[AI Minor News Flash] Reviving N64 Classics with LLMs! Behind the Scenes of Achieving 75% Decompilation of ‘Snowboard Kids 2’
📰 News Overview
- Progress in Decompilation: Utilizing the LLM (Claude), the code recovery rate for the N64 title ‘Snowboard Kids 2’ has skyrocketed from an initial 25% to around 75%!
- Guided by Similar Functions: Rather than tackling functions in a simple sequential order, the approach prioritized unresolved functions that resembled known (decompiled) functions, significantly enhancing the AI’s inference accuracy.
- Integration with Specialized Tools: Claude was equipped with “skills” to interpret graphics commands (F3Dex2) and fine-tune code for matching (decomp-permuter), making the execution much smoother.
💡 Key Takeaways
- Utilizing Vectors: Techniques like assembly instruction text embeddings and calculating edit distances (Levenshtein distance) using methods like “Coddog” are employed to assess function similarity.
- Limitations of LLMs: In areas with heavy compiler optimizations, such as dynamic generation of display lists and complex bit manipulations, manual intervention is still required, leading to potential slowdowns in progress.

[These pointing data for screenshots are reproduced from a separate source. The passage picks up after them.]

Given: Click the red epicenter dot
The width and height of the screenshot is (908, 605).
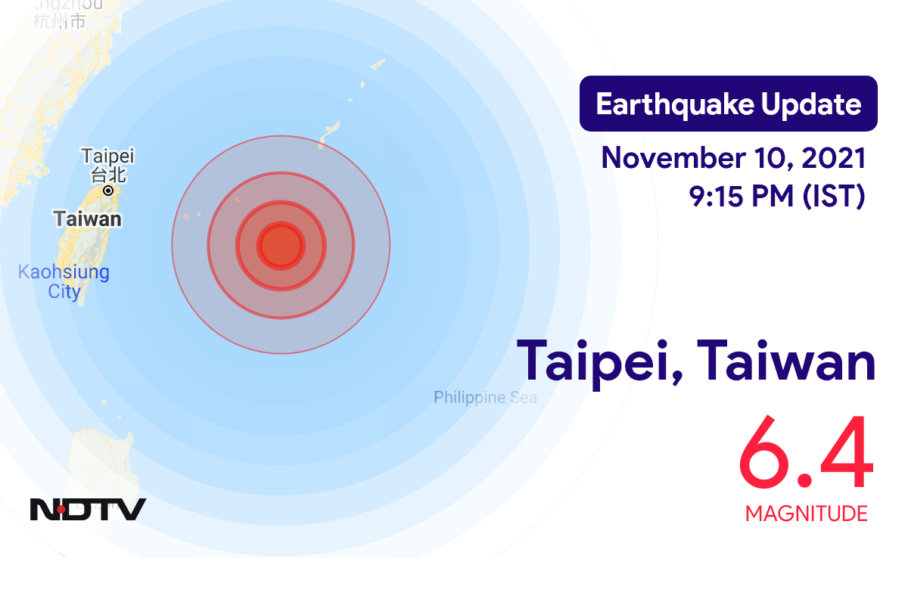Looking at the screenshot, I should pyautogui.click(x=281, y=245).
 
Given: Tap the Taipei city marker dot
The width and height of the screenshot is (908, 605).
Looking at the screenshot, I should pyautogui.click(x=108, y=191).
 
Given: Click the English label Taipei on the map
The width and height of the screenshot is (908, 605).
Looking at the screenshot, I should pyautogui.click(x=107, y=157).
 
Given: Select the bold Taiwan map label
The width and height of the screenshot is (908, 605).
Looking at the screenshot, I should pyautogui.click(x=87, y=219).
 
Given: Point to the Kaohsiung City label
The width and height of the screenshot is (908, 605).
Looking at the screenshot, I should pyautogui.click(x=64, y=281).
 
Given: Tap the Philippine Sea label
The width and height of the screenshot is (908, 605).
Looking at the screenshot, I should pyautogui.click(x=485, y=397).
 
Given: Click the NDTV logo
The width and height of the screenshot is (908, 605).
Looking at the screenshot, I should pyautogui.click(x=88, y=509).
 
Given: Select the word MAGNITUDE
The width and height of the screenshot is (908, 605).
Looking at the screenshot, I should pyautogui.click(x=806, y=514).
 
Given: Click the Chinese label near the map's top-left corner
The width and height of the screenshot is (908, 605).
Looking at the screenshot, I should pyautogui.click(x=59, y=21).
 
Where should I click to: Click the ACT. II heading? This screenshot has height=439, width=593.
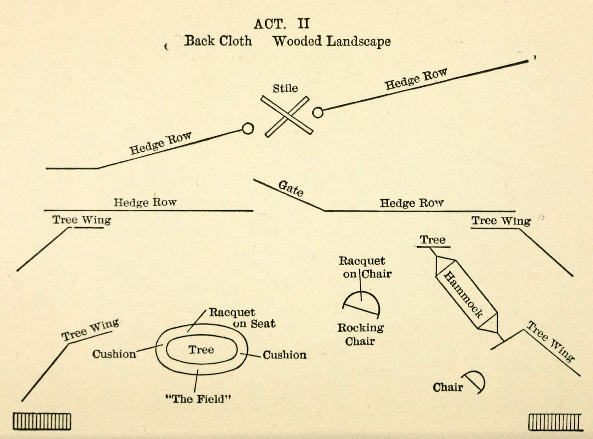282,24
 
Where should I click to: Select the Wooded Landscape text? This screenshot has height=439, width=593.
332,42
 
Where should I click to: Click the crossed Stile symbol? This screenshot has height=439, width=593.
287,117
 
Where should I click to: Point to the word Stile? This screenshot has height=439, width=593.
285,88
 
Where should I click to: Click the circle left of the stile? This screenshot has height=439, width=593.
248,129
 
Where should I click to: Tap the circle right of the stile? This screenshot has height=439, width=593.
318,112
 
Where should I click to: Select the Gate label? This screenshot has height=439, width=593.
291,189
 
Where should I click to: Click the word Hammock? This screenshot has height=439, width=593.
463,295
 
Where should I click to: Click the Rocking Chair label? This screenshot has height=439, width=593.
360,334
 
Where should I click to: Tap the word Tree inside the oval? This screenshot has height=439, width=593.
201,349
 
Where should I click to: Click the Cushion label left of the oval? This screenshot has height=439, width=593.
114,354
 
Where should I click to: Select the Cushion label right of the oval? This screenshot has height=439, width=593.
285,355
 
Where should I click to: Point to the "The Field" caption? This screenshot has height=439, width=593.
198,399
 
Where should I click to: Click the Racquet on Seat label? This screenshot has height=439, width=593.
242,318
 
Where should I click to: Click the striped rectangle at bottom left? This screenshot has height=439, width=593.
42,421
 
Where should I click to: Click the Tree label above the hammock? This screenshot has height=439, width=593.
433,240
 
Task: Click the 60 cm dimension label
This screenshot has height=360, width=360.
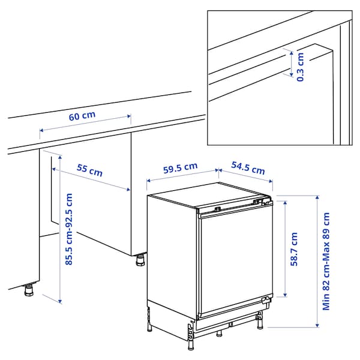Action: (82, 116)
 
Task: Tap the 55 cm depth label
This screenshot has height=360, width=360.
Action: (89, 170)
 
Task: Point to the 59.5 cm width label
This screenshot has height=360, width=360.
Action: (180, 168)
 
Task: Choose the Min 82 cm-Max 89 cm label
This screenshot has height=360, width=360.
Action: (326, 260)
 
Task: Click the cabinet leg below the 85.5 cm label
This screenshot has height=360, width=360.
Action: (29, 290)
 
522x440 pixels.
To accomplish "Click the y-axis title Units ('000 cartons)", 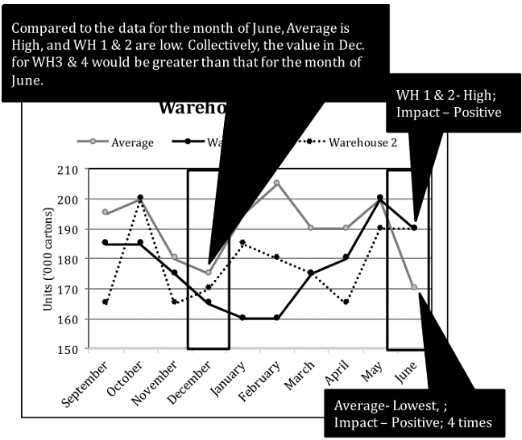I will click(53, 260).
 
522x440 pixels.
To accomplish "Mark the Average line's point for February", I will click(276, 183).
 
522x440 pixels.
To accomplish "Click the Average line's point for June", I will click(415, 287).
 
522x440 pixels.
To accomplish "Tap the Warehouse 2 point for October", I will click(140, 198).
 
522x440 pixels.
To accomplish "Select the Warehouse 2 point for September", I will click(106, 302).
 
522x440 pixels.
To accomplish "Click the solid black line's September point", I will click(106, 242).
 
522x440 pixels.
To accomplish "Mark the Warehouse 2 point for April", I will click(346, 302).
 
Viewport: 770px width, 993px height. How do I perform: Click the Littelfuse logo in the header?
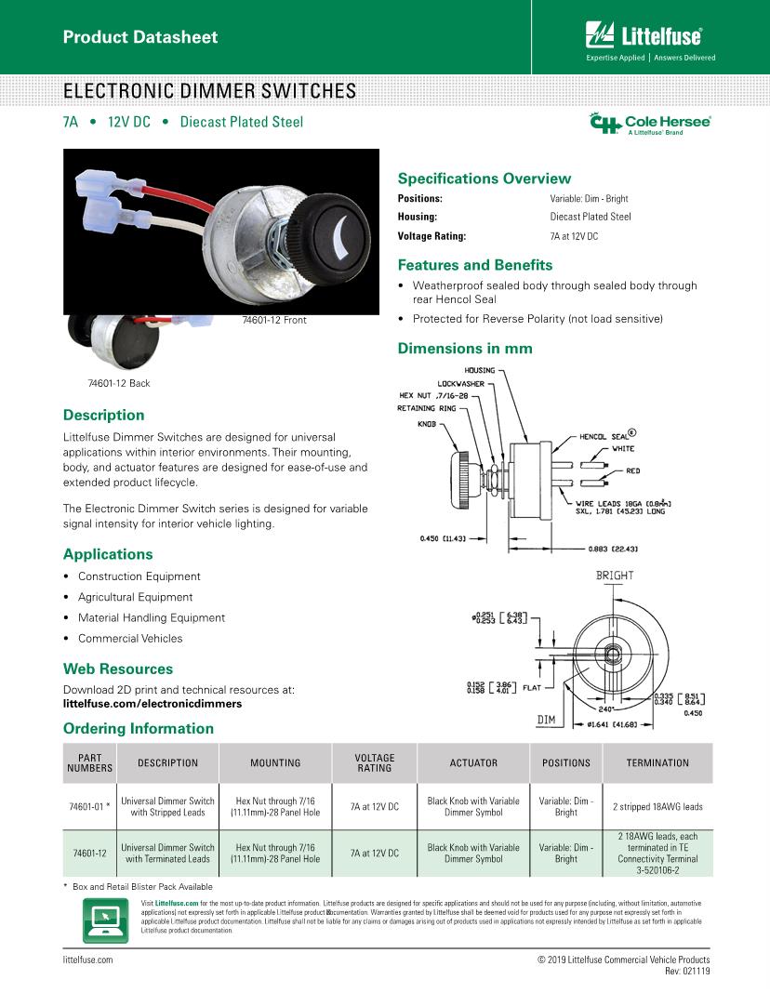point(644,36)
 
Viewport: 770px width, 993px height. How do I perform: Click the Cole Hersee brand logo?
point(650,125)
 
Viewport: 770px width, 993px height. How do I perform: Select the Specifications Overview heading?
point(484,179)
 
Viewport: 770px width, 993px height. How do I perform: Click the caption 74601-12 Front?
point(273,321)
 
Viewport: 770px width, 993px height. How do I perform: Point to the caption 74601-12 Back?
point(118,383)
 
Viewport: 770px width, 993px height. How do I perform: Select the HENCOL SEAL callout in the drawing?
point(607,434)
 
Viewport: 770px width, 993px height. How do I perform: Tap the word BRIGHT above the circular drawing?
point(616,576)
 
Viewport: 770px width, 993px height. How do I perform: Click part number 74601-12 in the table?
point(89,854)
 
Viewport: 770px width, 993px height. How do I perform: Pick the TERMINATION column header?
point(657,763)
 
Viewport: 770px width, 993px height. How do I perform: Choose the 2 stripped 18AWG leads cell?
point(657,807)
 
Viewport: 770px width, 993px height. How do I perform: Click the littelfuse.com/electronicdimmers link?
point(152,704)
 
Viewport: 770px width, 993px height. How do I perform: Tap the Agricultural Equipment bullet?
point(135,597)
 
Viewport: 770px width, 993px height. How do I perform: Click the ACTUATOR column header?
point(473,763)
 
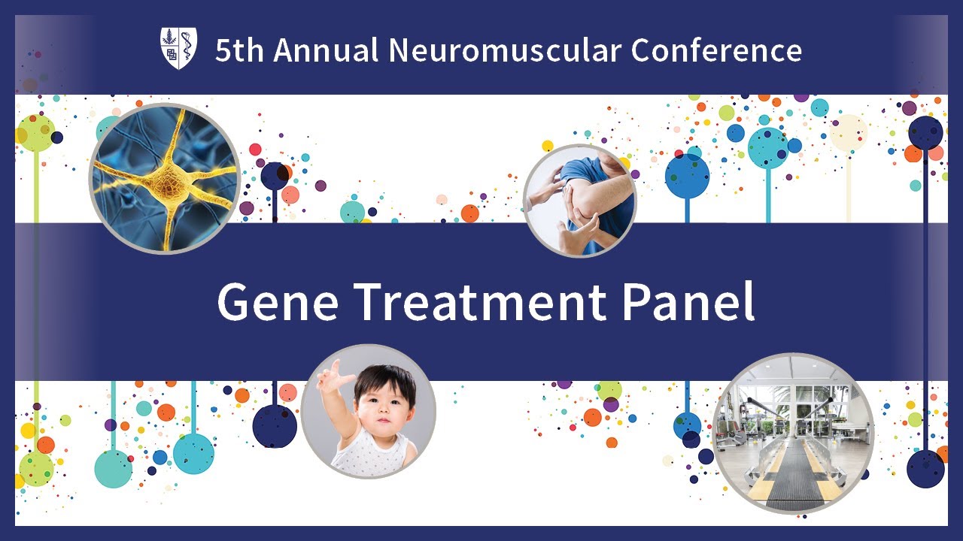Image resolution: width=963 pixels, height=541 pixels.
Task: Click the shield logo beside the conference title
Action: coord(178,49)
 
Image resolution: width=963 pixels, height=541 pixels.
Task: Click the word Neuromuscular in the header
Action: coord(505,50)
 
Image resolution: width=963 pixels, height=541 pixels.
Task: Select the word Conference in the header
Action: coord(716,50)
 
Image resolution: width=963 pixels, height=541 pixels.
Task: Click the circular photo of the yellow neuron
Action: coord(165,178)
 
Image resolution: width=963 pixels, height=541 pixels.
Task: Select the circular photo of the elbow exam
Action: coord(579,201)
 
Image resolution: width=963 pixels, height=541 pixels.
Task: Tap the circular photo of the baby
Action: coord(368,411)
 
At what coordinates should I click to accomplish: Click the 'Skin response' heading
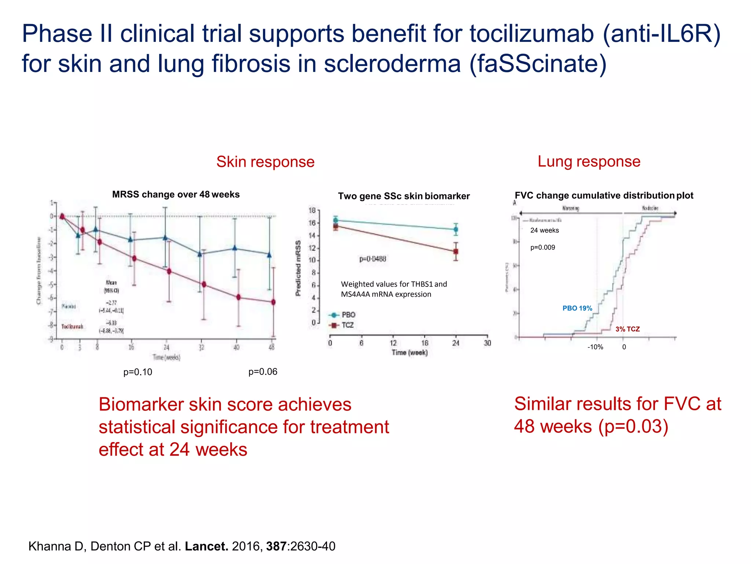(265, 162)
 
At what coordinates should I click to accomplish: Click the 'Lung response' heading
(589, 162)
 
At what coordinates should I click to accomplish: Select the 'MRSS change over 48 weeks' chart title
(176, 195)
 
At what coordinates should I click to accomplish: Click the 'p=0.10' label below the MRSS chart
(138, 372)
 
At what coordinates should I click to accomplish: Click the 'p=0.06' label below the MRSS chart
(263, 372)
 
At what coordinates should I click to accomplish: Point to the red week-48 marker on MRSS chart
(273, 302)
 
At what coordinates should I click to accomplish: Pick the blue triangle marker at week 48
(270, 254)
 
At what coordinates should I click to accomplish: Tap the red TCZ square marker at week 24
(456, 252)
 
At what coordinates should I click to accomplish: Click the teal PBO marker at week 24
(456, 229)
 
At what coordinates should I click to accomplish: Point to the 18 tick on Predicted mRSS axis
(312, 210)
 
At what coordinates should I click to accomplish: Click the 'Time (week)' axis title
(410, 353)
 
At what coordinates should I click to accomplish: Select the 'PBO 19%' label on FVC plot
(577, 308)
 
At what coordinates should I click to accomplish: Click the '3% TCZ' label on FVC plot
(627, 329)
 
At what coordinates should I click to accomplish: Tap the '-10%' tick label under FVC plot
(595, 347)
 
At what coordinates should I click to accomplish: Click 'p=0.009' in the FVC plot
(542, 247)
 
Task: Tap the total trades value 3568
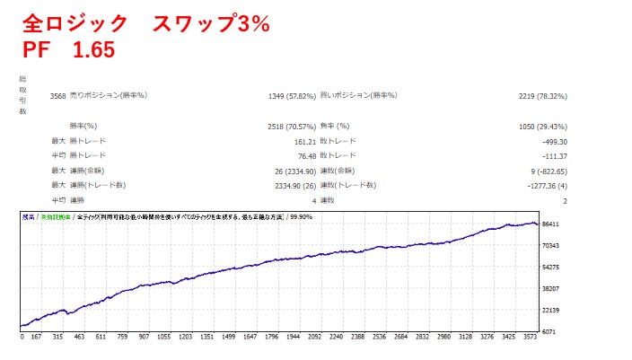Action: click(x=57, y=96)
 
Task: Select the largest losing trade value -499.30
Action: click(x=550, y=142)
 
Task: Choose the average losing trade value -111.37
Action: click(x=550, y=156)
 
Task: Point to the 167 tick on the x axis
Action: click(x=36, y=339)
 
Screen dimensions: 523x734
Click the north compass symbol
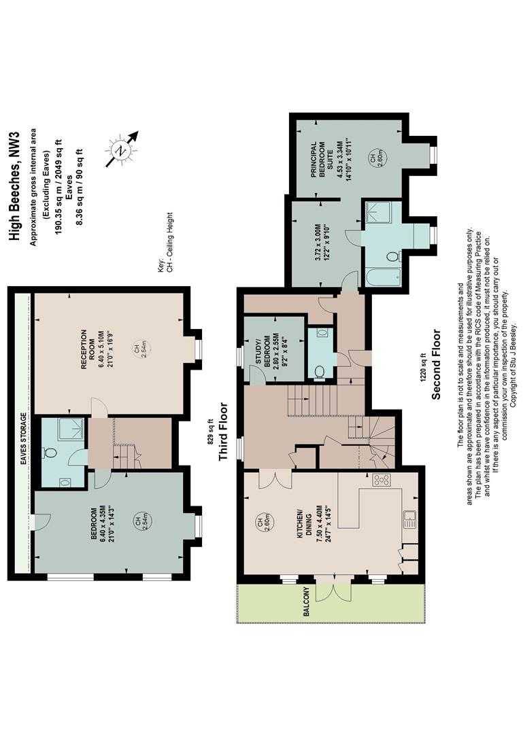[122, 150]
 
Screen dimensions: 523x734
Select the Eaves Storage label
[23, 438]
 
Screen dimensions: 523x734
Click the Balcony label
[307, 601]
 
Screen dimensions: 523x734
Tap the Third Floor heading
[224, 432]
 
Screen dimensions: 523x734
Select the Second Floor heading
[437, 365]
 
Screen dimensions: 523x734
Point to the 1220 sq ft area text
[424, 365]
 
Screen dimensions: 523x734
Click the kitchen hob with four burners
[381, 480]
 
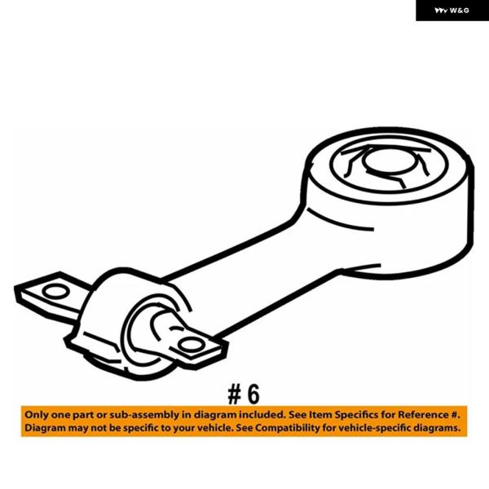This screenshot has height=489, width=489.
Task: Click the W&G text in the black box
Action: [460, 11]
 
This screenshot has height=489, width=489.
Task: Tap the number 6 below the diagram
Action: [253, 394]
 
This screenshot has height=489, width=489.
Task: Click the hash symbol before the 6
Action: [235, 394]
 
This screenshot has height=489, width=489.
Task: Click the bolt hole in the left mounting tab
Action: [55, 292]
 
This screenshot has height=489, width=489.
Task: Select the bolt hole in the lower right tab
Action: [191, 345]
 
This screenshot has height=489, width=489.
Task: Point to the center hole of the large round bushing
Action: [390, 161]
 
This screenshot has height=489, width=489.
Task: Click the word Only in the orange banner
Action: [36, 415]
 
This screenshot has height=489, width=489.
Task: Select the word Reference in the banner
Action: [424, 415]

🦈 Shark’s Eye (Curator’s Perspective)
The RAG-like approach of providing LLMs with “past correct examples” has proven to be incredibly effective in reverse engineering! The implementation that quantifies function similarity and reorders the queue to “what Claude finds easiest to tackle” is particularly intriguing. The shift from years of manual “code pattern recognition” done by humans to embedding vector searches is a groundbreaking step in the history of retro game preservation!
🚀 What’s Next?
While this method has achieved a solid 75%, tackling the remaining “long tail” of complex sections will likely require even more specialized tools and advanced inference models. However, the automation of similarity searches should accelerate the decompilation of other N64 titles like never before!
💬 A Word from Sharky
It’s like hunting in the ocean of code, searching for similar fish (functions) to feed Claude—truly a shark-like approach to coding! Just a bit more to go until completion, rooting for you! 🦈🔥
📚 Terminology
-
Decompilation: The process of converting machine code (binary) back into a human-readable programming language (like C).
-
Embedding Vectors: A technique that represents text or code as a multi-dimensional list of numbers, enabling the calculation of “semantic closeness.”
-
Display List: A list of graphic commands sent to the N64’s graphics processing chip. Since these are dynamically generated, analyzing them is particularly challenging.